When symptoms cross languages, metaphors disappear, timelines shift, and cultural meaning evaporates. That evaporation enters the EHR as “low-quality data.” But the loss happened long before the data existed.
Many multilingual patients do not describe symptoms in a way that fits English clinical expectations. My mother, like many Chinese patients, used:
• metaphors • imagery • spatial descriptions • comparisons to weather, objects, or textures
These were rich, precise descriptions—within our cultural framework.
But interpreters rarely translated them literally.
My mother might say:
“Like something tightening from the inside.”
The interpreter would translate:
“She has abdominal pain.”
A metaphor collapses into a category. A specific experience turns into a generic symptom label.

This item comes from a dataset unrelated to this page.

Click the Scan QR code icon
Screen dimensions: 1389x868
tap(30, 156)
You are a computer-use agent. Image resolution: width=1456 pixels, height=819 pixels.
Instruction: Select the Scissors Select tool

Many patients feel uncomfortable describing:
• bowel issues • sexual symptoms • emotional distress • long-term patterns
These “hesitations” appear in datasets as:
• missing fields • incomplete symptom lists • underreported histories • shortened notes
The data looks incomplete because the interaction was incomplete.
Pain scales (0–10) assume numerical reasoning + cultural comfort with self-report. Many Chinese patients avoid strong numbers unless the pain is severe.
My mother often said “3” when she was at an American “7.” The pain scale produced structured numbers—but not accurate ones.
Emotional context rarely survives translation:
• anxiety becomes “concern” • fear becomes “unsure” • distress becomes “uncomfortable”
Emotion is clinically relevant—but clinicians rarely see it.
EHR data for multilingual patients often appears:
• inconsistent • vague • short • “noisy” • hard to model
But these issues do not reflect the patient. They reflect:
• cultural mismatch • translation loss • interpreter simplification • system constraints
This motivates my interest in:
• multilingual representation in EHR • upstream data loss • cross-cultural documentation behavior • equity in health data systems
Because multilingual patients are not “noisy”—the system is.